Le végétalisme est une option à considérer et à encourager (dans les grandes lignes), vu la taille de nos effectifs et celle de la planète sur laquelle ils vivent. Il y a juste des conneries qu’on peut se permettre à 800 millions et pas à 8 milliards et plus, comme privilégier un type de nourriture (la viande rouge en tête de liste) qui transforme en chaleur 90% des calories et protéines ingérées. Le véganisme ressemble plus à une philosophie qu’à du bon sens écologique et économique.

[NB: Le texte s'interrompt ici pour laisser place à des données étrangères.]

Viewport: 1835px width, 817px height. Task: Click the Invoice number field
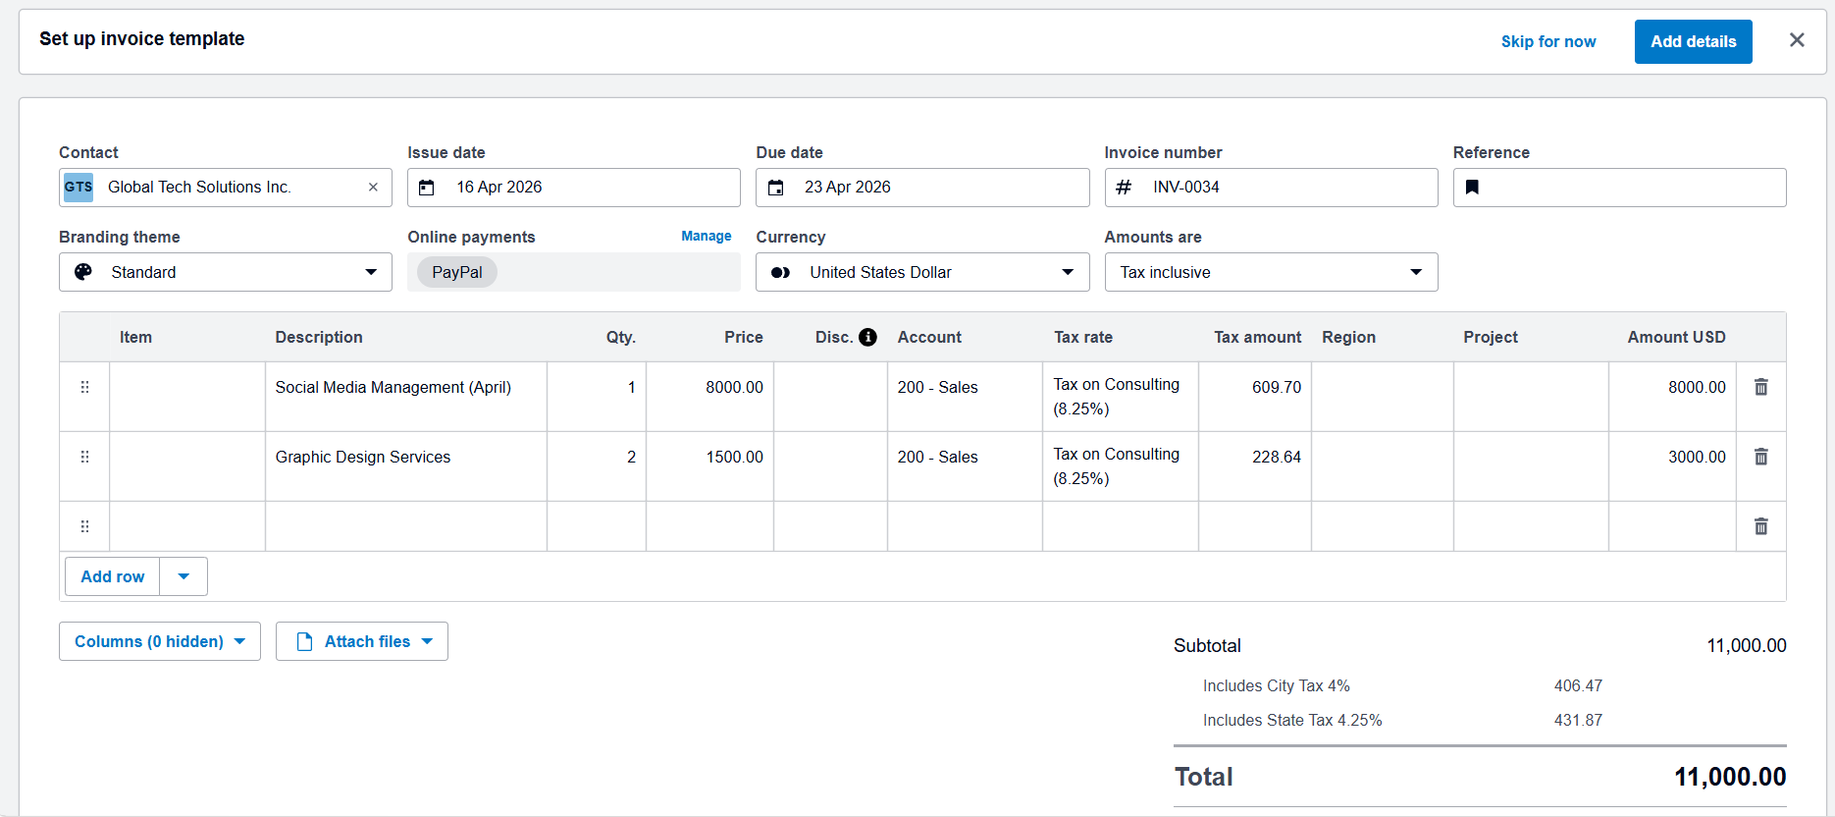(x=1271, y=188)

Déjà, être végétarien non doctrinaire (dans les grandes lignes, écarts permis) serait un grand pas de fait si adopté à grande échelle. Le plaisir est un composant important de l’alimentation et se priver à jamais d’un aliment très goûteux doit être laissé au libre choix de chacun.
On arrivera à une alimentation massivement peu carnée tôt ou tard, si on laisse le marché faire, car l’alimentation carnée est dévoreuse en eau, énergie, produits chimiques, installations de conservation et transports, donc ultimement plus coûteuse (si on ne triche pas) que la consommation directe de céréales et légumineuses et tout le reste. Donc vu que nous avons tous connu un pic de niveau de vie qui ne va pas revenir de sitôt, soit on devra consacrer une part plus importante du budget à l’alimentation, soit végétaliser notre alimentation.
Il faut prendre les mangeurs de viande, non par l’intellect ou l’émotion mais par le portefeuille en cessant de subventionner une industrie gaspilleuse de ressources et dévoreuse d’espaces naturels.